Antimonium Tartaricum
吐酒石。酒石酸アンチモンカリウム
William Boericke著 — ホメオパシーのマテリア・メディカとレパートリーのポケット手引き
Antimonium Crudum と共通する症状が多いが、本薬に特有の症状も多い。臨床上、その治療的応用は主として呼吸器疾患の治療に限られており、粘液のラ音が著しいが、喀出は少ないことが指標症状となってきた。本薬に特徴的な嗜眠、衰弱、発汗が著しく、本薬を処方する際には、この症状群が常に多少なりとも存在していなければならない。飲酒家および痛風体質者の胃疾患。コレラ性胃腸炎。血管内の冷感。住血吸虫症。Antimonium tart は、排尿困難、疼痛性滴状排尿、血尿、蛋白尿、膀胱および尿道のカタル、直腸の灼熱感、血性粘液便などに同種療法的に適合する。Antimon tart は、防御物質の酸化作用を刺激することにより、寄生虫に間接的に作用する。

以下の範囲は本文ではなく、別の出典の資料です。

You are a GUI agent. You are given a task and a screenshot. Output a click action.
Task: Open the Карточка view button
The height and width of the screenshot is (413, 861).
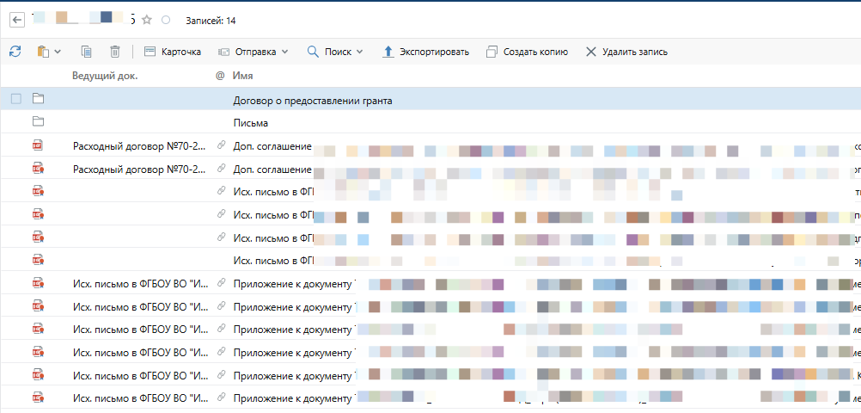tap(172, 52)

住血吸虫症に対する注射後の副作用。悪寒と拘縮、ならびに筋肉痛。
全身の振戦、著しい虚脱および失神感。腰痛。悪寒、拘縮、筋肉痛。陰茎亀頭の疣贅。
精神と頭部
めまいと嗜眠が交互に現れる。著しい落胆。独りでいることへの恐怖。ぶつぶつ言う、譫妄、昏迷。頭の鈍重感と混乱を伴うめまい。前額部を帯で巻かれたような感覚。顔は蒼白で、落ちくぼむ。小児は、触れられると必ず泣き声を上げる。帯で締め付けられるかのような頭痛(Nit ac)。
舌
舌苔は糊状で厚く白く、辺縁は赤い。赤く乾燥し、特に中央部で著しい。褐色。
顔
冷たく、青みを帯び、蒼白で、冷汗に覆われる。顎および下顎が絶えず震える(Gelsem)。
胃
液体の嚥下が困難。右側臥位を除き、どの姿勢でも嘔吐する。特に食後の悪心、空嘔吐、嘔吐で、死にそうな失神感と虚脱を伴う。冷水を少量ずつ頻回に欲し、リンゴ、果物、および一般に酸味のあるものを欲する。悪心は恐怖を引き起こす;心前部の圧迫感を伴い、その後、欠伸、流涙、嘔吐を伴う頭痛が起こる。
腹部
痙攣性疝痛、多量の放屁。腹部の圧迫感、特に前屈時に著しい。コレラ性胃腸炎。発疹性疾患における下痢。
泌尿器
排尿中および排尿後の尿道の灼熱感。排尿末の数滴は血性で、膀胱痛を伴う。排尿欲求が増す。膀胱および尿道のカタル。狭窄。精巣炎。
呼吸器
嗄声。粘液のラ音が著しいが、喀出される量はごく少ない。胸内のビロード様感覚。胸部の灼熱感が喉まで上昇する。呼吸は速く、短く、困難;窒息しそうに感じ、起きて座らなければならない。高齢者の肺気腫。咳と大あくびが続けて起こる。気管支内に粘液が充満する。食べることで誘発される咳で、胸部および喉頭の痛みを伴う。肺水腫および切迫する肺麻痺。強い動悸と、不快な熱感。脈は速く、弱く、震顫性。咳を伴うめまい。呼吸困難はげっぷにより軽減する。咳および呼吸困難は右側臥位で好転する--(Badiaga と反対)。
背部
仙腰部の激痛。動こうとするごくわずかな努力でも、空嘔吐と冷たい粘着性の汗を生じることがある。尾骨部に重い錘があり、絶えず下方へ引きずられるような感覚。筋の攣縮;四肢が震える。
皮膚
膿疱性発疹で、青赤色の痕を残す。天然痘。疣贅。
発熱
冷感、振戦、寒け。強烈な熱感。多量の発汗。強い失神感を伴う、冷たい粘着性の汗。嗜眠状態を伴う間欠熱。
睡眠
著しい嗜眠。入眠時に電撃様の衝撃。ほとんどすべての愁訴に、抑えがたい睡眠欲を伴う。
モダリティ
悪化:夕方;夜間の臥位;温熱;湿った寒冷な天候;すべての酸味のあるもの、および牛乳。好転:上体をまっすぐにして座ること;げっぷおよび喀出。
関係
解毒薬:Puls; Sepia。
比較:Kali sulph; Ipecac。
用量
第2および第6倍散。低いポーテンシーは時に悪化を招く。